Tout autre est Van Dyck: de tempérament plus flegmatique, il est égal, ordonné, on pourrait presque dire mathématique. Son pinceau ne s’aventure pas aux scènes tumultueuses; son génie est fait de sagesse, d’équilibre, du juste sentiment de l’harmonie des choses. Adorateur passionné, comme son maître, de la nature, il ne l’habille pas de parures voyantes, mais il la serre de près, il la scrute, minutieusement, patiemment, pour en saisir les plus fugitives manifestations. Sa couleur est comme son dessin, précise, calme, mais nette, sans apprêts, sans empâtements, sans violences. Quand il s’asseoit devant son chevalet, il ne regarde pas sa toile avec un verre grossissant mais avec ses yeux, des yeux qui savent voir et observer.
Avec un génie moins complet que celui de Rubens, il a su, par son extraordinaire capacité observatrice, s’élever jusqu’aux côtés du maître et ne pas lui être inférieur.
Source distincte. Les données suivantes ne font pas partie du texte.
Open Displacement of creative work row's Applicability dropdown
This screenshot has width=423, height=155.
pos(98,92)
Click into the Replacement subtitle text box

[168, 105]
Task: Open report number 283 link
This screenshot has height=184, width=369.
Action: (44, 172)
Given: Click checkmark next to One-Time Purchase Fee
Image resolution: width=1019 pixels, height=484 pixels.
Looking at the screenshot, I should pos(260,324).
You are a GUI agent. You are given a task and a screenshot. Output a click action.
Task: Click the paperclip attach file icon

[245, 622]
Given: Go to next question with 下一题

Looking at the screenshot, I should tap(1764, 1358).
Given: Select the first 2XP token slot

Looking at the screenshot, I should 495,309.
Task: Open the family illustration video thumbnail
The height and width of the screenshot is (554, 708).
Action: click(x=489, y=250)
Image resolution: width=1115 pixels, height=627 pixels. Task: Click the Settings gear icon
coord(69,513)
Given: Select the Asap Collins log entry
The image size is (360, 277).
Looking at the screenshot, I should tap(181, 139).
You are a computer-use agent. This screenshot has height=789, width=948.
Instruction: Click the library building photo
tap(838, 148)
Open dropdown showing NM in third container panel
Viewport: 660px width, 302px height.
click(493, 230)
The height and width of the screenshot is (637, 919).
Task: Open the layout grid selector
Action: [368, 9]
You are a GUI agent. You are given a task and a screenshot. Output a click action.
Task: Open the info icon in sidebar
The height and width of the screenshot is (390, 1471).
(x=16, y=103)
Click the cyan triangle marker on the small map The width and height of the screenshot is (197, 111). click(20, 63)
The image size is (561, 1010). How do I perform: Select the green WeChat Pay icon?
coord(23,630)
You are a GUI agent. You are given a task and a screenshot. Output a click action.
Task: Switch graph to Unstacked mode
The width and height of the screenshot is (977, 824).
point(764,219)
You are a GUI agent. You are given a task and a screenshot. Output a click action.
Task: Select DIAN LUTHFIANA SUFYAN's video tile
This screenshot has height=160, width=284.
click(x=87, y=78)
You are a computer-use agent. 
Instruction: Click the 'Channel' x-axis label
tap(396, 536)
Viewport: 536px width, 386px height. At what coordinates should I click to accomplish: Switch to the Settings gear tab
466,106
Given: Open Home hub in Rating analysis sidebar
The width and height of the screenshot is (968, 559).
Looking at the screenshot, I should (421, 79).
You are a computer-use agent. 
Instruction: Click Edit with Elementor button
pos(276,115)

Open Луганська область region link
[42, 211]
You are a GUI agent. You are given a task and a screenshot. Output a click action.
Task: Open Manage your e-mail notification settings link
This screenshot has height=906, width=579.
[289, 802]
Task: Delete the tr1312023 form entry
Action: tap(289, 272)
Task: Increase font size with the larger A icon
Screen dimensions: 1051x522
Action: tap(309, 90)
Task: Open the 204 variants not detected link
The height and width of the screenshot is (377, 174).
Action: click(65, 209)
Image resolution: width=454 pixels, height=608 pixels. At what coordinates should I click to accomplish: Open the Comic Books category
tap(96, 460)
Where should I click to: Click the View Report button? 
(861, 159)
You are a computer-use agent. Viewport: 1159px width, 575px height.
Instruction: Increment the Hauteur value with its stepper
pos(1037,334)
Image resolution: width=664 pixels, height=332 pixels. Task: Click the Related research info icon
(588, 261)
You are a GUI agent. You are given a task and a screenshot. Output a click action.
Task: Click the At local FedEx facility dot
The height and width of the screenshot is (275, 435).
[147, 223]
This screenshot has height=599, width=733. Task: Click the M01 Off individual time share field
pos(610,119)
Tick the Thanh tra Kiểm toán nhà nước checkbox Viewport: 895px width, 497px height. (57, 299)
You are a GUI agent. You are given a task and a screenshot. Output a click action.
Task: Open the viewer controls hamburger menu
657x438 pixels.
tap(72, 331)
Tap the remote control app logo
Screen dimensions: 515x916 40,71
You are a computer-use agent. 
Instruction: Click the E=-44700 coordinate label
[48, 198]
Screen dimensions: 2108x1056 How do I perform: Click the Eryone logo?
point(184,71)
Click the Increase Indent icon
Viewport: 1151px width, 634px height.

On comprend qu’avec des qualités de cet ordre, Van Dyck se soit plus volontiers adonné à l’art du portrait. Ce n’est pas qu’il n’ait abordé d’autres genres, et avec succès. La “National Gallery”, notamment, possède de lui des tableaux comme le Miracle des Poissons, Saint Ambroise interdisant à l’empereur Théodose l’entrée du temple, Renaud et Armide, etc., qui démontrent que nulle forme de peinture ne lui était étrangère, mais c’est surtout dans le portrait qu’il a acquis sa plus durable gloire. Là, il est en possession de tous ses moyens, qui sont merveilleux. Personne, comme lui, n’a su capter le caractère d’un modèle, ni fixer la vie sur ses traits. Les êtres, hommes ou femmes, dont il nous a légué les effigies, arrêtent sur nous leurs regards profonds, nous subissons la hantise de leur physionomie et nous ne pouvons plus les oublier.
Chez Van Dyck, l’exécution est poussée aux plus extrêmes limites de la perfection. Par la connaissance profonde de la technique, il l’emporterait même sur Rubens, si nous oublions un instant la somptueuse prodigalité de celui-ci, sa fougue étonnante, son extraordinaire fécondité. S’il a moins d’éclat et d’énergie, en revanche il a plus d’élégance, de tendresse et de goût. Il a su garder à côté du maître une indéniable originalité et se placer, en compagnie de Titien, de Velazquez et de Rembrandt, au premier rang des portraitistes de tous les temps.
Cornélius Van der Geest est peint sur bois. Il faisait partie de la collection Angerstein et entra avec elle à la “National Gallery”, où il figure dans la salle X, réservée à l’école flamande.
Hauteur: 0.78.—Largeur: 0.66.—Figure grandeur nature.